§ SUPPLIED RECORDS:
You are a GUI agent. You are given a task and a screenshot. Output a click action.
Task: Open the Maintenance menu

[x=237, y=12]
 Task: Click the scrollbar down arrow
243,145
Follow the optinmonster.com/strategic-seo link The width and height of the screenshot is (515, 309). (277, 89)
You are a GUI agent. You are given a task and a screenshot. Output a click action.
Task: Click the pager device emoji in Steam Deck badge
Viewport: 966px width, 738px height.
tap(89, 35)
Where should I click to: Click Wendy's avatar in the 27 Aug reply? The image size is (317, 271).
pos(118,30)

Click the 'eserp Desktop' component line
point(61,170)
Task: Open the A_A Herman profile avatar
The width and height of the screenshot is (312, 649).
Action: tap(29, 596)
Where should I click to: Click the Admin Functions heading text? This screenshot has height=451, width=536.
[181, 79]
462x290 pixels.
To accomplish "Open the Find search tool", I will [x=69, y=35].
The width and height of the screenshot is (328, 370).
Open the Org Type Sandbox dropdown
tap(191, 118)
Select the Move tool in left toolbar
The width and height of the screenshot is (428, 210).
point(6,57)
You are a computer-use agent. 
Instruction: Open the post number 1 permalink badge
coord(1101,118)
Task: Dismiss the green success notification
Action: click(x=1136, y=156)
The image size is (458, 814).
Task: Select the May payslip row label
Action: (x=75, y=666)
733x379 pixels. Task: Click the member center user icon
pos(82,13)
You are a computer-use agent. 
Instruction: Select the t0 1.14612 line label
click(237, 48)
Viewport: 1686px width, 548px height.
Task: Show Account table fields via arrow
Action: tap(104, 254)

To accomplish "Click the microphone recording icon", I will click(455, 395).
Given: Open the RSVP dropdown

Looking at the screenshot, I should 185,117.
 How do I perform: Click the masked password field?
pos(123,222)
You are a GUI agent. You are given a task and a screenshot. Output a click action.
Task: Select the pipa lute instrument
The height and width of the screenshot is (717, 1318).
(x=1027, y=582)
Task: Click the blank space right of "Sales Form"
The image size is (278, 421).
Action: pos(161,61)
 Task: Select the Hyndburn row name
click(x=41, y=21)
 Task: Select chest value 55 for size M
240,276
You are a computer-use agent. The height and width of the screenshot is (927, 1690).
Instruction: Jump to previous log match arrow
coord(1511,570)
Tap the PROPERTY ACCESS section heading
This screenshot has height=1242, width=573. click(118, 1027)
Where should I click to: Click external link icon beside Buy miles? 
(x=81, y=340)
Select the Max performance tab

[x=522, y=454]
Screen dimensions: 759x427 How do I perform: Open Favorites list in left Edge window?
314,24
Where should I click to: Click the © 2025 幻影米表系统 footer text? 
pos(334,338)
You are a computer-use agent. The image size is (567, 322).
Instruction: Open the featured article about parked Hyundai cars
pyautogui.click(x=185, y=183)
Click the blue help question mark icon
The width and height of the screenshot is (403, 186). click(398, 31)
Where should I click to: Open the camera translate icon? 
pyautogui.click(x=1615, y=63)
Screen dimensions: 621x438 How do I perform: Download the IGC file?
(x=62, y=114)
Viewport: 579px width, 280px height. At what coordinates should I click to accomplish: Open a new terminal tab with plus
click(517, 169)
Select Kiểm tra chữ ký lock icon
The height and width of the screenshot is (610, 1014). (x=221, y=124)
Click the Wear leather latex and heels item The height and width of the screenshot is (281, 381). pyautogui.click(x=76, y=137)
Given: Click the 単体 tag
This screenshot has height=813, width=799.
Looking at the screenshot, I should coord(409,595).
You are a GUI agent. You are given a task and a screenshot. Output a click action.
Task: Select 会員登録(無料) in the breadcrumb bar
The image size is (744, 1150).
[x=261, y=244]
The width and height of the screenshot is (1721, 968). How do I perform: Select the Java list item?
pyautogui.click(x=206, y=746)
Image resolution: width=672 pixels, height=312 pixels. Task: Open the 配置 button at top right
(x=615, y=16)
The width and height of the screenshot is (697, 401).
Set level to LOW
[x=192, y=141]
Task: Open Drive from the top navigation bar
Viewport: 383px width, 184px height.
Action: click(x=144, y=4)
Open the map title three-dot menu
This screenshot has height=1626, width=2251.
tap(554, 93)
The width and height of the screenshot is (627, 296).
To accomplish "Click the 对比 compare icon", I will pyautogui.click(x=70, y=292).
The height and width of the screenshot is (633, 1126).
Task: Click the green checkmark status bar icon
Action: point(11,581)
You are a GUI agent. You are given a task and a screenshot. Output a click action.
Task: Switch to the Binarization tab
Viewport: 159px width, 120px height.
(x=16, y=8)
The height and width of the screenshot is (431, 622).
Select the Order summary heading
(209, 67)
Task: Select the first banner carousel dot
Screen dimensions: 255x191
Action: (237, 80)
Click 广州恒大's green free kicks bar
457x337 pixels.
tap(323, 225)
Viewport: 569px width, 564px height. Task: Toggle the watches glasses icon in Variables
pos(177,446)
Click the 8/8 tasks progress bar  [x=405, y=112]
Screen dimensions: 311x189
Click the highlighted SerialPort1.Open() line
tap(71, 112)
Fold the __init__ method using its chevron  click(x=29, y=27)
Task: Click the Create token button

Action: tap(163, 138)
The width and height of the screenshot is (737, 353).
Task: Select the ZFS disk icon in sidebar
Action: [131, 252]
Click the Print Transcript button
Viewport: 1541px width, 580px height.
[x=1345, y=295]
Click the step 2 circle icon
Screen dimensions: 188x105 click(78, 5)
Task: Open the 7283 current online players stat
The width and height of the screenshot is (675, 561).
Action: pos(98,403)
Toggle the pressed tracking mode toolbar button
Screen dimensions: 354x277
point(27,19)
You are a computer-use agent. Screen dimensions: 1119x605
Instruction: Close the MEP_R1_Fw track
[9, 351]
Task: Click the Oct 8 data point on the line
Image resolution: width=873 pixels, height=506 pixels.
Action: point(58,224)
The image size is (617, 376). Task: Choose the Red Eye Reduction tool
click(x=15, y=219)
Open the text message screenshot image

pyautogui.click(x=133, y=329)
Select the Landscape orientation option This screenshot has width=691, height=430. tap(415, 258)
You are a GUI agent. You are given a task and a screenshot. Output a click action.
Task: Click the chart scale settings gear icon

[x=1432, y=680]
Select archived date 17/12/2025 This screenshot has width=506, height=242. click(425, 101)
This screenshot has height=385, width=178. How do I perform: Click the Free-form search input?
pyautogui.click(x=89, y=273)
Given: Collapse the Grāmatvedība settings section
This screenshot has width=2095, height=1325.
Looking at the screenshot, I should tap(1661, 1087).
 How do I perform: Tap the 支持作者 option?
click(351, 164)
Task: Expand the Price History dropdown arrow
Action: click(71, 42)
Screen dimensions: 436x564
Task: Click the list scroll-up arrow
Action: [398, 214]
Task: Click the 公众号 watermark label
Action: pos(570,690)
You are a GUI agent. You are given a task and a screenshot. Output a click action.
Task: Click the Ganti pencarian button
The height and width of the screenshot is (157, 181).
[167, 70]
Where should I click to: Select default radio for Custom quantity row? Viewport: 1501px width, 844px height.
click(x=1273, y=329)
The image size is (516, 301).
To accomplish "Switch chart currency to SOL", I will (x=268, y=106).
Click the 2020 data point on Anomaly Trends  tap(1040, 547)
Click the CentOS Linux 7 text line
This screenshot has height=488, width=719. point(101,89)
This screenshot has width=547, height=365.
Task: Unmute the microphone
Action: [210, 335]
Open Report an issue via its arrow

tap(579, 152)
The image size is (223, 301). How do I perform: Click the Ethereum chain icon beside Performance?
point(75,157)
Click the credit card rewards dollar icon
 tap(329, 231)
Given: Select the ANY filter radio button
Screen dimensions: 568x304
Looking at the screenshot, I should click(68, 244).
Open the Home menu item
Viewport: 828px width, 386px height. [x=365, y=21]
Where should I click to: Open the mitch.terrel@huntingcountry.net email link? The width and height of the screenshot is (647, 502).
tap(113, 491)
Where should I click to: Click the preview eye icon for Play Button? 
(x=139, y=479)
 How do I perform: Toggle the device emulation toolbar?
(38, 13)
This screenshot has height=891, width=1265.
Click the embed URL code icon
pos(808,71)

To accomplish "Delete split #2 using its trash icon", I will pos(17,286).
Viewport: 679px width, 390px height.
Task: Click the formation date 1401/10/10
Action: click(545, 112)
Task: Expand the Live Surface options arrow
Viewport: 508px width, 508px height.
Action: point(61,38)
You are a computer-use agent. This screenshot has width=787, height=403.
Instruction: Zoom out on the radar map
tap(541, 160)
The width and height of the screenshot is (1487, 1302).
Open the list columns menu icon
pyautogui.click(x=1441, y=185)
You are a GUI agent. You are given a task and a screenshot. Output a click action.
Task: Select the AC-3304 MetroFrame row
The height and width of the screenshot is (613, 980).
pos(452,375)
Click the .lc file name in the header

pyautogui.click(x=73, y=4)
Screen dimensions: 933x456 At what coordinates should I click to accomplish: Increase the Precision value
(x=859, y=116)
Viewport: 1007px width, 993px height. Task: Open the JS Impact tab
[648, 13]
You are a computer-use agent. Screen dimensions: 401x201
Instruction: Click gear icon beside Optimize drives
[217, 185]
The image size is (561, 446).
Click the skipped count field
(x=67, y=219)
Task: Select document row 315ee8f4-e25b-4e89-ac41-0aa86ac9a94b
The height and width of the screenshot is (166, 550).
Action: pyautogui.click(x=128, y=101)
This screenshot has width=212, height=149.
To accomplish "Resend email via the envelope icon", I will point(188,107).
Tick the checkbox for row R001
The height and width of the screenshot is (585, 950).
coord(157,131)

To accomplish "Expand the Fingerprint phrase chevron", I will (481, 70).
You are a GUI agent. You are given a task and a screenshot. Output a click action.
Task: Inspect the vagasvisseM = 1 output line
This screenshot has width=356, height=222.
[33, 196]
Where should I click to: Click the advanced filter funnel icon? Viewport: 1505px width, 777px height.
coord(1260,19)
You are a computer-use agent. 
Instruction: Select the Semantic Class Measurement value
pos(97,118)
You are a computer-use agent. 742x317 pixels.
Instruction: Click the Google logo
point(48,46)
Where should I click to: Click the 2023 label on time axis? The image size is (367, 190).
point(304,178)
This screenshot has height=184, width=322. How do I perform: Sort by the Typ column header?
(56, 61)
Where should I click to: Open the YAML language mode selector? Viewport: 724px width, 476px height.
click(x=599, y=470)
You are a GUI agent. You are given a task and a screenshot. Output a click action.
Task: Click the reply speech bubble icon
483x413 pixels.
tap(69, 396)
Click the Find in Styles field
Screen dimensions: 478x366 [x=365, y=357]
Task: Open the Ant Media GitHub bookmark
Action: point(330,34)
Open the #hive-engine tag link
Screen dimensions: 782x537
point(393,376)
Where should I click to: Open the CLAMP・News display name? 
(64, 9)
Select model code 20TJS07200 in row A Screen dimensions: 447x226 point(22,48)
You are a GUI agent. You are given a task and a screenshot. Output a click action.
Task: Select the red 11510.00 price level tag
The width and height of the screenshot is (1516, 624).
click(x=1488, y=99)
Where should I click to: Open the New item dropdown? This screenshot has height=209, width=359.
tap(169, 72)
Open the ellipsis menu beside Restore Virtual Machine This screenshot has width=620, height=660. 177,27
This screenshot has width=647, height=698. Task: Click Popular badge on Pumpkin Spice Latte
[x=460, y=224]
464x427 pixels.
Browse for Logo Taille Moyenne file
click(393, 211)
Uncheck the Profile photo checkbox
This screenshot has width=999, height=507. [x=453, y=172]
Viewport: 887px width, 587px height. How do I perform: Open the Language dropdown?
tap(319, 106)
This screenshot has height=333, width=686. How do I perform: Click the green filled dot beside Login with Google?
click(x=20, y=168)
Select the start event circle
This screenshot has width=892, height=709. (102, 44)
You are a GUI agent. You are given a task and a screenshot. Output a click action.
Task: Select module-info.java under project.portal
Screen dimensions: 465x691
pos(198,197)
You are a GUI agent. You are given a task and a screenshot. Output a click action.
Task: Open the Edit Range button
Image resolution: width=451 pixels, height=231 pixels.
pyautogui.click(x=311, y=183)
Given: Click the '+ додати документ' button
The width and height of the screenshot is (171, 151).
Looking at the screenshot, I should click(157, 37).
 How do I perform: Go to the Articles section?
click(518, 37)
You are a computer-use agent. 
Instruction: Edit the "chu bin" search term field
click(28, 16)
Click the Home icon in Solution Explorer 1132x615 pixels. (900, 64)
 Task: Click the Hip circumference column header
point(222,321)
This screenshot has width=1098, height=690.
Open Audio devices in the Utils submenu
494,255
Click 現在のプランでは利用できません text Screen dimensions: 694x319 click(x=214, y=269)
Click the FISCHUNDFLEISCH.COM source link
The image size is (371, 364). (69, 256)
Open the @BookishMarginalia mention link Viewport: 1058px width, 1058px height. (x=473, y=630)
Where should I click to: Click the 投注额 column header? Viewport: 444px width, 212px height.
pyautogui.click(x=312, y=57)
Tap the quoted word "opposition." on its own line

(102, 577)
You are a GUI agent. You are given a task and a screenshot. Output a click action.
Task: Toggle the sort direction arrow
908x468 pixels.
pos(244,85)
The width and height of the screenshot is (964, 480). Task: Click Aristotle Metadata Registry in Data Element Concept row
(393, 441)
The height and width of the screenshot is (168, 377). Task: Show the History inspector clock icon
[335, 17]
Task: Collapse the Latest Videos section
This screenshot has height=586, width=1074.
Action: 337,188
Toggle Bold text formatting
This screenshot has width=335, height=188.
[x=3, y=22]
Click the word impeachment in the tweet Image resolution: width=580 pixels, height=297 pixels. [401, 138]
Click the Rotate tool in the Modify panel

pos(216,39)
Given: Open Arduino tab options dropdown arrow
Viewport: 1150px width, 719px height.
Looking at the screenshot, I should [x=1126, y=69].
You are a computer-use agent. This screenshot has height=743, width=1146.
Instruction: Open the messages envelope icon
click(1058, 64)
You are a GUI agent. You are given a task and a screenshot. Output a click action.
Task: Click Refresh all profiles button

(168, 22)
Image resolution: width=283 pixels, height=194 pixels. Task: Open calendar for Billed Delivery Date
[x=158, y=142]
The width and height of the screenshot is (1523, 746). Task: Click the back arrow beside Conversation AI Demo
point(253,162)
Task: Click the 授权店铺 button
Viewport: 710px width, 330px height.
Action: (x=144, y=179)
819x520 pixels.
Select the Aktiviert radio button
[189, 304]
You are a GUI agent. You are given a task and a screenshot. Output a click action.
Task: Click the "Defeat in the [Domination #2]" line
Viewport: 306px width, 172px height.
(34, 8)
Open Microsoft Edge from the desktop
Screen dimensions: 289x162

§ GIVEN TASK:
Pull out every line of the entries above that contains the word "dropdown". Letter case matters.

§ TASK RESULT:
Open the Org Type Sandbox dropdown
Given: Open the RSVP dropdown
Task: Expand the Price History dropdown arrow
Where should I click to: Open the New item dropdown? This screenshot has height=209, width=359.
Viewport: 887px width, 587px height. How do I perform: Open the Language dropdown?
Given: Open Arduino tab options dropdown arrow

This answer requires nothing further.